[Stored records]
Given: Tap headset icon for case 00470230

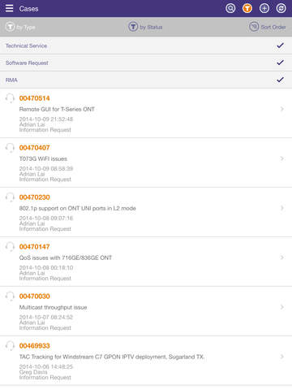Looking at the screenshot, I should [10, 197].
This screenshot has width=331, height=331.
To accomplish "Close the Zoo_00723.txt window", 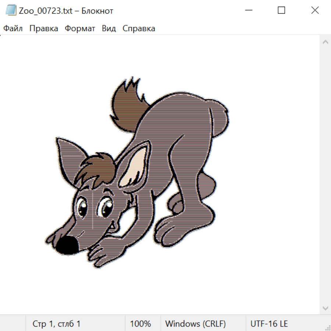I will coord(315,10).
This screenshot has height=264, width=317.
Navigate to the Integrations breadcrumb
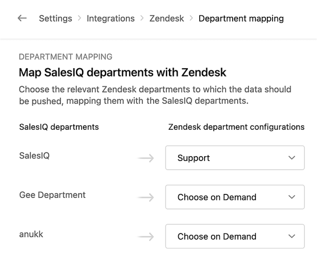coord(111,19)
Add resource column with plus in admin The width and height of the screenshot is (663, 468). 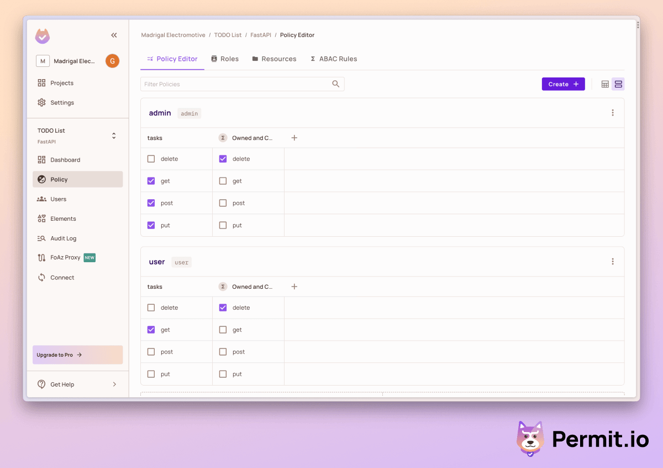[294, 138]
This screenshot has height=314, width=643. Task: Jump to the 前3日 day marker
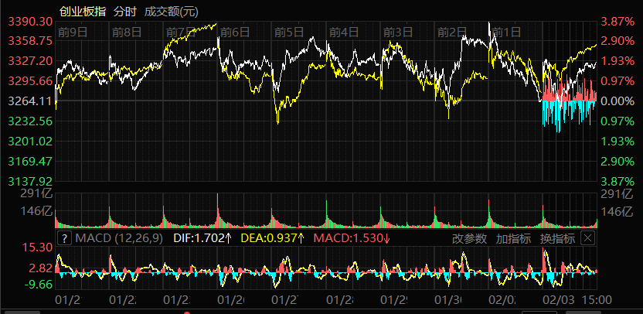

Work item> What lines in the entries above hold "This"? Copy every one.

Final answer>
This screenshot has width=331, height=331.
This screenshot has height=264, width=317.
This screenshot has height=314, width=643. Task: Jump to the 前3日 day marker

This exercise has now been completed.